Exercise instructions.
Please return the data below exactly as it appears, from the line containing "Select ADI SERAY in the list" up to and including the line containing "Looking at the screenshot, I should [x=158, y=317].".

Extracted data.
***

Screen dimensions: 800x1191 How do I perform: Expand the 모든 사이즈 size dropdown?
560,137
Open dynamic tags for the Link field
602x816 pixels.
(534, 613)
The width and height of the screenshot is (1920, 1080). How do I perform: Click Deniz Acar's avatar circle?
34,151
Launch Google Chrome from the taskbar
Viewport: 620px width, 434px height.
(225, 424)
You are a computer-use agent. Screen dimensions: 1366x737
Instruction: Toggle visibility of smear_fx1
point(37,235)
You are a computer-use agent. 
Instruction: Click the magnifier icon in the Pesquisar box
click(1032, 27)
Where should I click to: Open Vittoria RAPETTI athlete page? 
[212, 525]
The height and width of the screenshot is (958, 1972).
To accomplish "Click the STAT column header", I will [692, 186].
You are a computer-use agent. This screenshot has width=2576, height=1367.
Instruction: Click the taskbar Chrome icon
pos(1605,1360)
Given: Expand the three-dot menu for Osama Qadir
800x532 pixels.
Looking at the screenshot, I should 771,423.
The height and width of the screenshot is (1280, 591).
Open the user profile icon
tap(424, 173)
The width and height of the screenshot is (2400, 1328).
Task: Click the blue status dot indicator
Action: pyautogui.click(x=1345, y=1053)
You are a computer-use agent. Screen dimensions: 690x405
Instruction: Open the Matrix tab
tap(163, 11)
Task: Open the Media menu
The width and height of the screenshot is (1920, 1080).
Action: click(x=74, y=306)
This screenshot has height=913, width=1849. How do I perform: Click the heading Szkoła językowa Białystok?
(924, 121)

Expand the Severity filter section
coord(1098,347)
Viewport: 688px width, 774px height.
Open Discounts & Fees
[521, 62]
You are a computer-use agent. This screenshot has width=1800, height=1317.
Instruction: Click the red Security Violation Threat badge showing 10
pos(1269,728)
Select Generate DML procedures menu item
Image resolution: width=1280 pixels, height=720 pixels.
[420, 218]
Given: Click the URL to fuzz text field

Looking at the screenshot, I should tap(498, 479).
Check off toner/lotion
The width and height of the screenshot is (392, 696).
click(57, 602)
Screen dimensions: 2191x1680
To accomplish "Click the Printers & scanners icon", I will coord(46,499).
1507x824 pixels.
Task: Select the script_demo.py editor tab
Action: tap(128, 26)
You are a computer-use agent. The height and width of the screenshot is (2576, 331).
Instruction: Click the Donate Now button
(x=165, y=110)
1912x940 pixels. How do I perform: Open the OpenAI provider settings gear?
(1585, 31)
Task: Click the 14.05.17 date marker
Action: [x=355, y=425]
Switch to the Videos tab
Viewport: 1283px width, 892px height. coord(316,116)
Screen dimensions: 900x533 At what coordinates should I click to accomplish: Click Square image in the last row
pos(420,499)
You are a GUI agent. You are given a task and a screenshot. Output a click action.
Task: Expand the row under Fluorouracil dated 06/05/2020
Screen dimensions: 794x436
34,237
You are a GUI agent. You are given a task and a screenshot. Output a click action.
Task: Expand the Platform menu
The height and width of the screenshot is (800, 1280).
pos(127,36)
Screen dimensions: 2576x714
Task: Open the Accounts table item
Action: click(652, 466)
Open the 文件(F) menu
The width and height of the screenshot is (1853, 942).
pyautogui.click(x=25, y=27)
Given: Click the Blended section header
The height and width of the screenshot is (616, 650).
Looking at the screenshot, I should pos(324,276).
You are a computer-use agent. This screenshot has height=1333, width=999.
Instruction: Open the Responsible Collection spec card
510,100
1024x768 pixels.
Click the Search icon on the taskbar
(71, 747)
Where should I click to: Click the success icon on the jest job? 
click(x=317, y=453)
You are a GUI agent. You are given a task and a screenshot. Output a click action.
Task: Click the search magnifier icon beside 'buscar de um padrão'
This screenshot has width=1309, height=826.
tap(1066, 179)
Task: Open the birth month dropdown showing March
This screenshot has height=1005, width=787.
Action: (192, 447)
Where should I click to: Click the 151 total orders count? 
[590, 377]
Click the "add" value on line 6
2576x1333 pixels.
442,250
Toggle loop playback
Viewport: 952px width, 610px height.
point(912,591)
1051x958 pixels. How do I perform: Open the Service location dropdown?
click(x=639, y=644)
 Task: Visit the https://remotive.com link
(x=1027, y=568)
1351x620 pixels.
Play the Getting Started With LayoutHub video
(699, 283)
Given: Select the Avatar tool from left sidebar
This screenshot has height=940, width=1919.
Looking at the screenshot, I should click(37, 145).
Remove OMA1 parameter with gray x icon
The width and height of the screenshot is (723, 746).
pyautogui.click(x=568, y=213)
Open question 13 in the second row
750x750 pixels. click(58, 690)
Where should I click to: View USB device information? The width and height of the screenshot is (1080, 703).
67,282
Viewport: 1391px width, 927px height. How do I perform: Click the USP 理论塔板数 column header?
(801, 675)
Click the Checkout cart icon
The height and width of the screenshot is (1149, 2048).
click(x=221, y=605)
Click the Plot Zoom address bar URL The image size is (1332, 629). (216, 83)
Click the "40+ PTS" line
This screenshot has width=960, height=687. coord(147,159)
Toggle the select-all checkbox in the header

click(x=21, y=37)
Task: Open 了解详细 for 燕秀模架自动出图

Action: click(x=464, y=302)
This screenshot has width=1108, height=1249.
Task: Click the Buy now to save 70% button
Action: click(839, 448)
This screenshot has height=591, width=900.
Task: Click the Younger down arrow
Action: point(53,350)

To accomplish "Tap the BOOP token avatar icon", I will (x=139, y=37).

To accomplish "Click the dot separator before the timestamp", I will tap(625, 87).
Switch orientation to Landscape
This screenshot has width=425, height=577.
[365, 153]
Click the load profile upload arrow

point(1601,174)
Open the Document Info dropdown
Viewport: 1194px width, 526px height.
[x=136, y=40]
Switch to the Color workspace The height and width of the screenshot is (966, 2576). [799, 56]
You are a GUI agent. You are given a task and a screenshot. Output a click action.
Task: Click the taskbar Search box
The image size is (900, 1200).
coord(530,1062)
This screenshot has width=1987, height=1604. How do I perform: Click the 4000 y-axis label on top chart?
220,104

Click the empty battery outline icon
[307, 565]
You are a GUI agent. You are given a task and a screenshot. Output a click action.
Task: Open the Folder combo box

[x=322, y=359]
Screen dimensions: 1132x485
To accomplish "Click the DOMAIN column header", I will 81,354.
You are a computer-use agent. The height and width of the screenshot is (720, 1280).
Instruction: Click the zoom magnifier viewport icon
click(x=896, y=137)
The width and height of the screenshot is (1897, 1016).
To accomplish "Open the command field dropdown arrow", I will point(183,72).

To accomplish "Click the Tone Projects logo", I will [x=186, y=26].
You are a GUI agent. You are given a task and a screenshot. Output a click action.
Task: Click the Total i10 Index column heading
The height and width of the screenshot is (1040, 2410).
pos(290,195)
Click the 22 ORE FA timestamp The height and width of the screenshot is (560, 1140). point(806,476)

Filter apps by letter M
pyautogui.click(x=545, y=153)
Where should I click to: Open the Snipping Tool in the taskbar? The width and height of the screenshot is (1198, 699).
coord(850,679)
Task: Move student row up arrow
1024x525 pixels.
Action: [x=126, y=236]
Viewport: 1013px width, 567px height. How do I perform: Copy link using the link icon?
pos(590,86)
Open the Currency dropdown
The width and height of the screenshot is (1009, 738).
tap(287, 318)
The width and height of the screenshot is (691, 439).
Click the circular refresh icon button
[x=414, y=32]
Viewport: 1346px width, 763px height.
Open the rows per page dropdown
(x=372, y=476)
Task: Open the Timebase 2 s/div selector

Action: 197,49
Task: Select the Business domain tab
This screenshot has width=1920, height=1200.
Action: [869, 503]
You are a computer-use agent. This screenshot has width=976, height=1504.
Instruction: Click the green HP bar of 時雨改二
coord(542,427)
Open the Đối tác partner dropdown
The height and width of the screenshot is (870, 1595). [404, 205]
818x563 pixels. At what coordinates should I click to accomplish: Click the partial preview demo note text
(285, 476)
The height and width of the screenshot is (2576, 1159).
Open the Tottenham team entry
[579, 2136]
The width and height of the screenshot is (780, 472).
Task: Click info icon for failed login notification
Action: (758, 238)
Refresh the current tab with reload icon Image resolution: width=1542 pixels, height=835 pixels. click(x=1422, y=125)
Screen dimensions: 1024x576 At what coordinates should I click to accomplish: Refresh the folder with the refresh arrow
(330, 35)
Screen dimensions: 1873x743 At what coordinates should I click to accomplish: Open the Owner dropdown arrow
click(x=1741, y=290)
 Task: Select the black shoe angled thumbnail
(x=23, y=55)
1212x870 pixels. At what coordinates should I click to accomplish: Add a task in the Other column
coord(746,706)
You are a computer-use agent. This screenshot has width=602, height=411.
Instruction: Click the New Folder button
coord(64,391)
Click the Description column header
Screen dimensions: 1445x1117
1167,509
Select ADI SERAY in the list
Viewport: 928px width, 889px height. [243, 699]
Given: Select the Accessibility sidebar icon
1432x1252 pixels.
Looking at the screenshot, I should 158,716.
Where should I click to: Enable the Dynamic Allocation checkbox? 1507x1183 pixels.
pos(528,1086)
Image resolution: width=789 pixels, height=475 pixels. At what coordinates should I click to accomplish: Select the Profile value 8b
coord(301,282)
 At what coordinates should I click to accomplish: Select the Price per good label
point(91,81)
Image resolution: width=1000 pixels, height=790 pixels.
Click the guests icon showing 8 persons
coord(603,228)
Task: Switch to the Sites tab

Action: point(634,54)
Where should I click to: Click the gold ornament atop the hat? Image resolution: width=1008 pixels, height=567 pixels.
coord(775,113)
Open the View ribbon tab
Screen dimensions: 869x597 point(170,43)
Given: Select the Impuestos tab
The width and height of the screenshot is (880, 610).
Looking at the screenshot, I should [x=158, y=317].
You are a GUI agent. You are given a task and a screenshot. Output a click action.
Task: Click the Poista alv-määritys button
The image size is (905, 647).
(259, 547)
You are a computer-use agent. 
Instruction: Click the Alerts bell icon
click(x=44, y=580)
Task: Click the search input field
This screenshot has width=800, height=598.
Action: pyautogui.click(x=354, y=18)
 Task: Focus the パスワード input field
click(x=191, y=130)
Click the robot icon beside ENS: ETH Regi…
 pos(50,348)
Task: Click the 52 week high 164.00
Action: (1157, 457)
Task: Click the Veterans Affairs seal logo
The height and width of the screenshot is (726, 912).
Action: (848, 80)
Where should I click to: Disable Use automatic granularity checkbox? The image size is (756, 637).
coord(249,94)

***

Solution for this exercise.
Select ADI SERAY in the list
Viewport: 928px width, 889px height. [243, 699]
Given: Select the Accessibility sidebar icon
1432x1252 pixels.
Looking at the screenshot, I should 158,716.
Where should I click to: Enable the Dynamic Allocation checkbox? 1507x1183 pixels.
pos(528,1086)
Image resolution: width=789 pixels, height=475 pixels. At what coordinates should I click to accomplish: Select the Profile value 8b
coord(301,282)
 At what coordinates should I click to accomplish: Select the Price per good label
point(91,81)
Image resolution: width=1000 pixels, height=790 pixels.
Click the guests icon showing 8 persons
coord(603,228)
Task: Switch to the Sites tab

Action: point(634,54)
Where should I click to: Click the gold ornament atop the hat? Image resolution: width=1008 pixels, height=567 pixels.
coord(775,113)
Open the View ribbon tab
Screen dimensions: 869x597 point(170,43)
Given: Select the Impuestos tab
The width and height of the screenshot is (880, 610).
Looking at the screenshot, I should [x=158, y=317].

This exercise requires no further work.